Faith must have weakened, for toleration grew. As knowledge rose it flowed over the fences within which the creeds had preserved their innocence. It became impossible for an educated Christian to hate a modern Jew because of a political crucifixion eighteen centuries ago; and perhaps he had read, in the Gospel of Saint Matthew (xxi, 8), how a multitude of Jews had strewn with palm leaves the path of the beloved preacher as he entered Jerusalem a few days before his death. In any case the Jews in Austria were freed by Joseph II, in the Rhineland by the Revolution or Napoleon, and in Prussia by Hardenberg. They came gladly out of the ghettos, took on the dress, language, and habits of their times and place, became able workers, loyal citizens, devoted scholars, creative scientists. Anti-Semitism remained among the unlettered, but in the literate it lost its religious aura, and had to feed on economic and intellectual rivalries, and on ghetto ways lingering vestigially among the struggling poor.

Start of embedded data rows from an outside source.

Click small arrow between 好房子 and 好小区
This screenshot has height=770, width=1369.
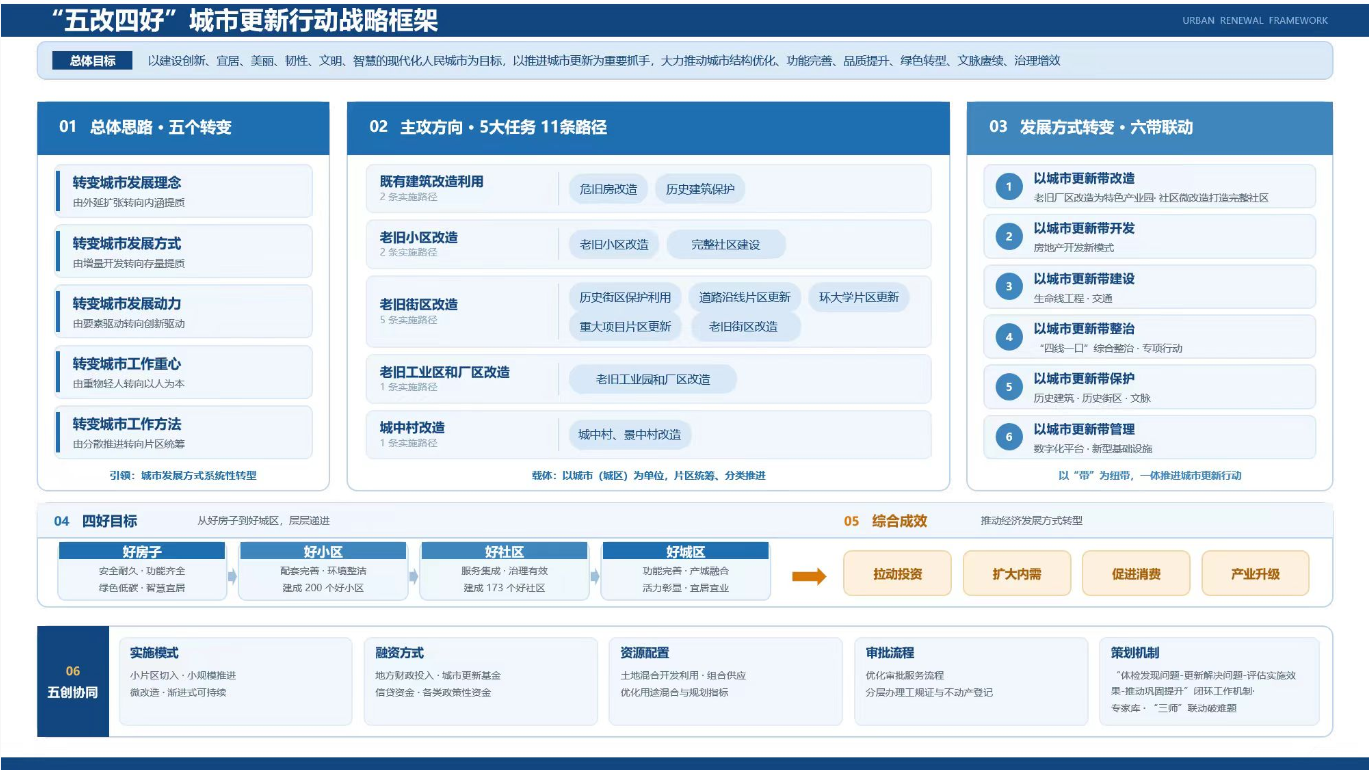232,576
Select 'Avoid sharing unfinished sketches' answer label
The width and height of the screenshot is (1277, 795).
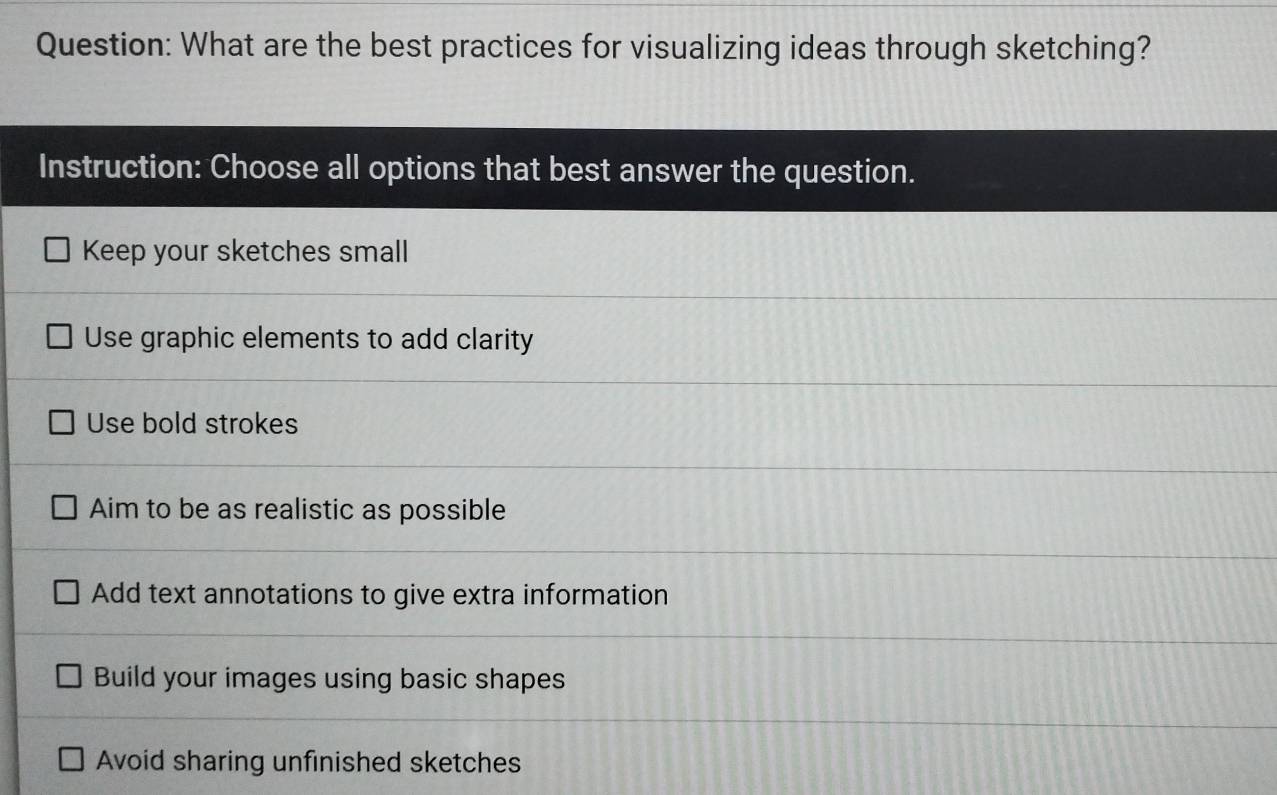[309, 763]
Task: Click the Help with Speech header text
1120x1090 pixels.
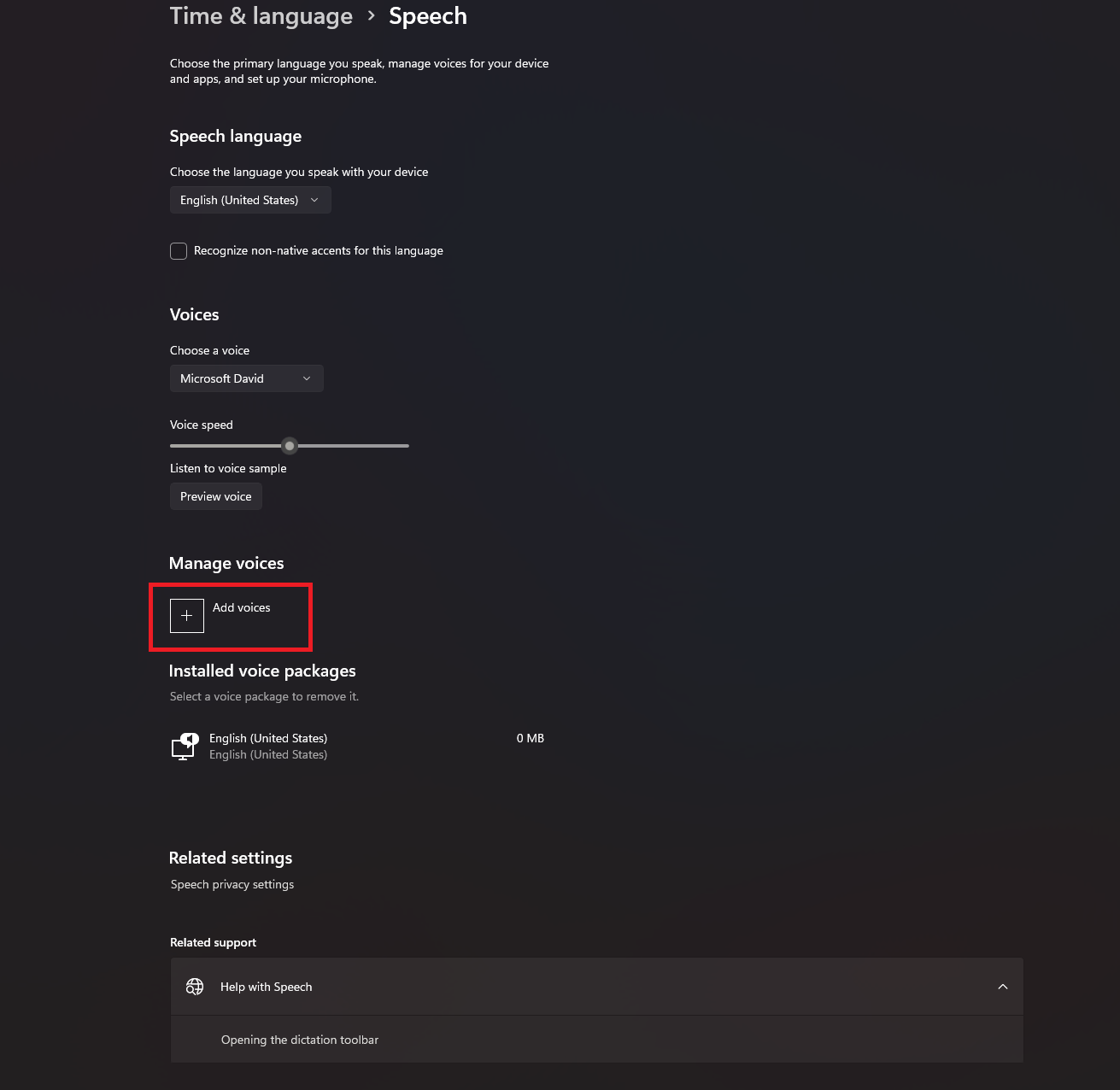Action: tap(266, 987)
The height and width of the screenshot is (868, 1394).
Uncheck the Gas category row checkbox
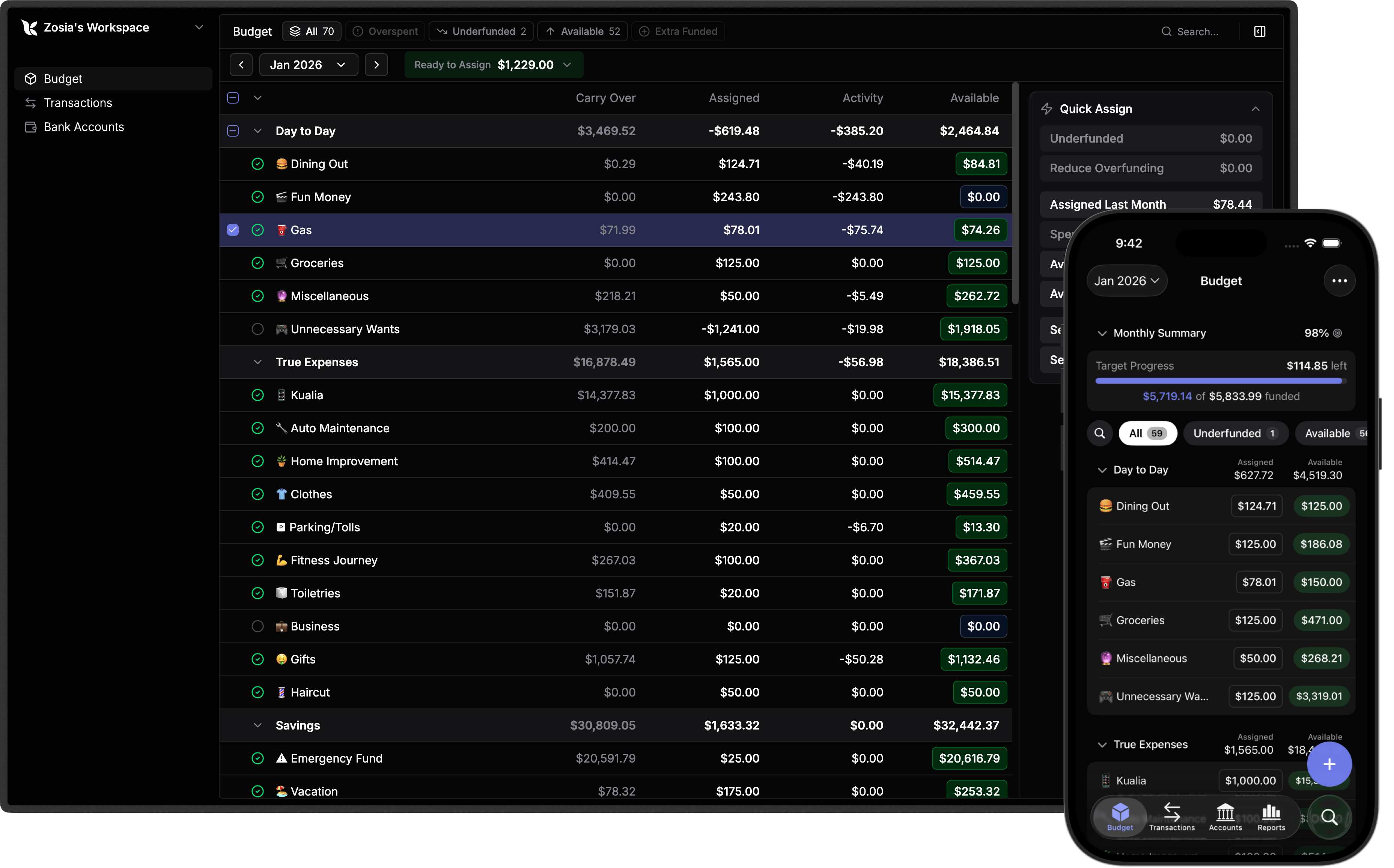pos(233,230)
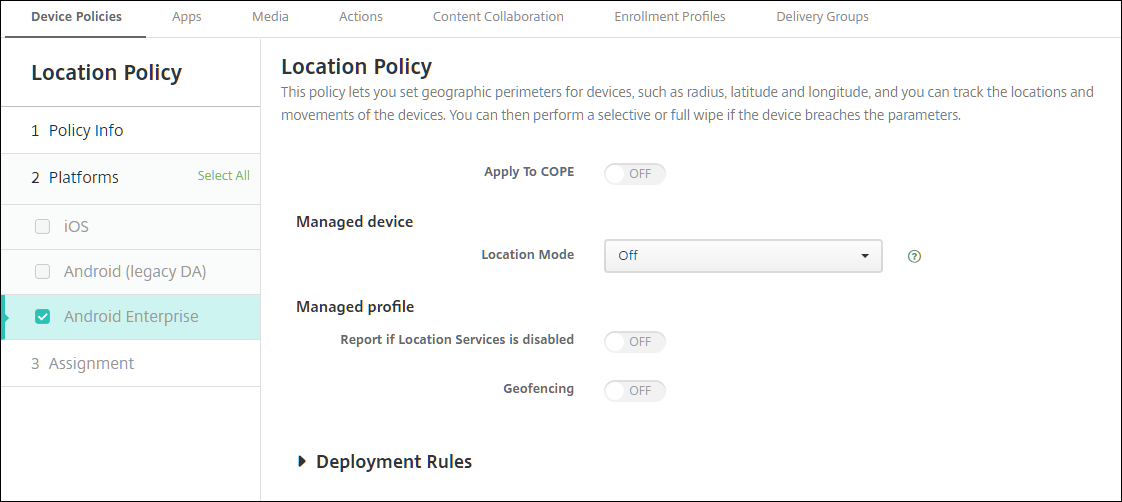Open the Media tab
Image resolution: width=1122 pixels, height=502 pixels.
point(270,17)
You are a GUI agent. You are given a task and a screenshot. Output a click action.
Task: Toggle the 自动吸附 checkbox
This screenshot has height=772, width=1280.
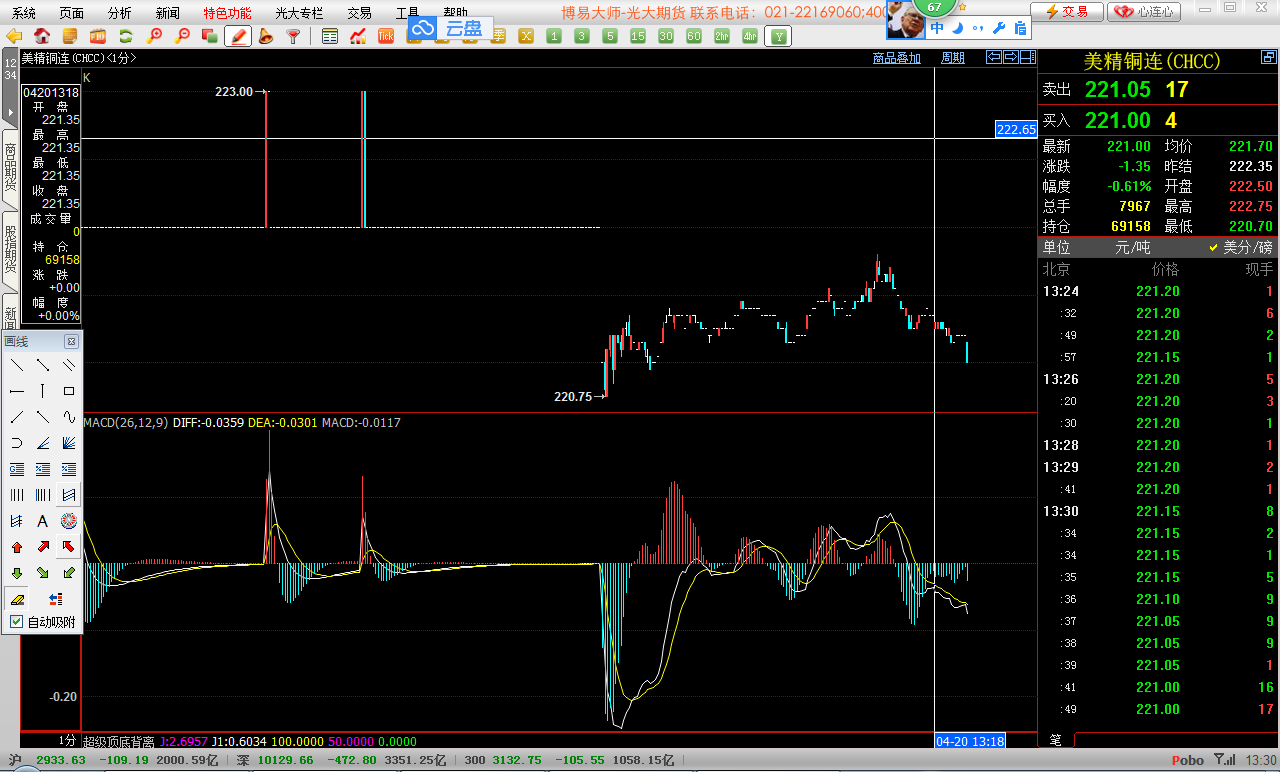click(16, 621)
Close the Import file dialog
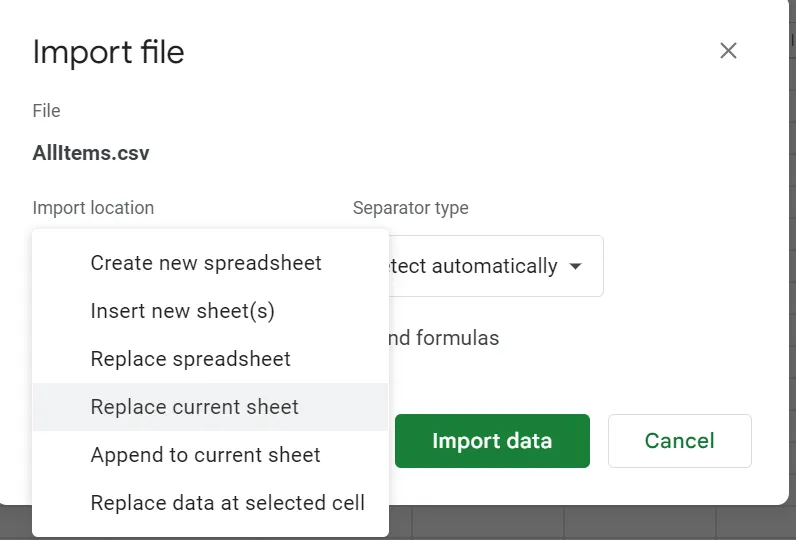Viewport: 796px width, 540px height. coord(728,51)
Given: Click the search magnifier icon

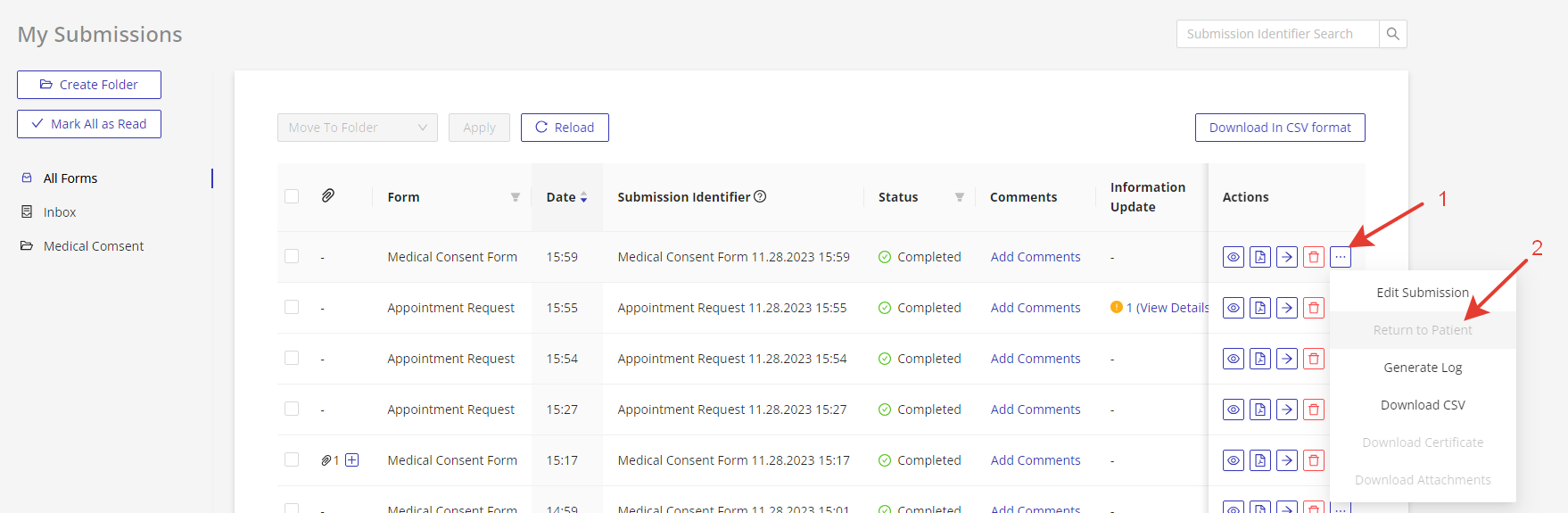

In Goethe’s Frankfurt hostility between Christian and Jew had been especially strong, and survived longer, because the ruling bourgeoisie there felt the vigor of Jewish competition in commerce and finance. Living quietly among them was Meyer Amschel Rothschild (1743–1812), who was founding the greatest banking house in history by lending to impecunious princes like the landgraves of Hesse-Cassel, or serving as one of England’s agents in subsidizing the challenged kings in their struggle against Napoleon. Nevertheless it was Napoleon who in 1810 insisted on applying to the Jews of Frankfurt the full freedom guaranteed by the Code Napoléon.7

Marcus Herz (1747–1803) came to personify the flowering of Jewish finance into the pursuit and patronage of the sciences and the arts. Born in Berlin, he migrated in 1762 to Königsberg, where Kant and other liberals had prevailed upon the university to admit Jews. Herz enrolled as a medical student, but he attended Kant’s lectures almost as often as the courses in medicine, and his passionate interest in philosophy made him Kant’s favorite pupil.8 Graduating in medicine, he moved back to Berlin, and soon won repute not only as a physician but as well by his lectures on philosophy. His discourses and demonstrations in physics drew a distinguished audience, including the future King Frederick William III.

His life was both brightened and saddened by his marriage to Henrietta de Lemos, one of the fairest women of her time. She made his home a salon rivaling the best in Paris. She extended her hospitality to other Jewish beauties, including Moses Mendelssohn’s daughter Brendel—later Dorothea—and Rachel Levin, wife-to-be of the diplomat-author Varnhagen von Ense. Christian as well as Jewish notables gathered around these three Graces, and the Christians were delighted to find that they had minds as well as bodies, and were alluringly venturesome. Mirabeau attended these gatherings to discuss politics with Marcus, and more frequently to ponder subtler subjects with Henrietta. She relished the admiration offered by Christian notables, and fell into “ambiguous relations” with Wilhelm von Humboldt the educator, then with Friedrich Schleiermacher the philosophic preacher. Meanwhile she encouraged Dorothea—who had married Simon Veit and given him two children—to leave her husband and home and live with Friedrich von Schlegel, first as his mistress and then as his wife.

So the free mingling of Jews and Christians had a double dissolving effect: it weakened the faith of Christians when they found that Christ and his twelve Apostles had intended their religion to be a reform Judaism faithful to the Temple and the Mosaic Code; and it weakened the faith of Jews who saw that fidelity to Judaism could be a severe handicap in the pursuit of mates and place. In both camps the decline of religious belief eroded the moral code.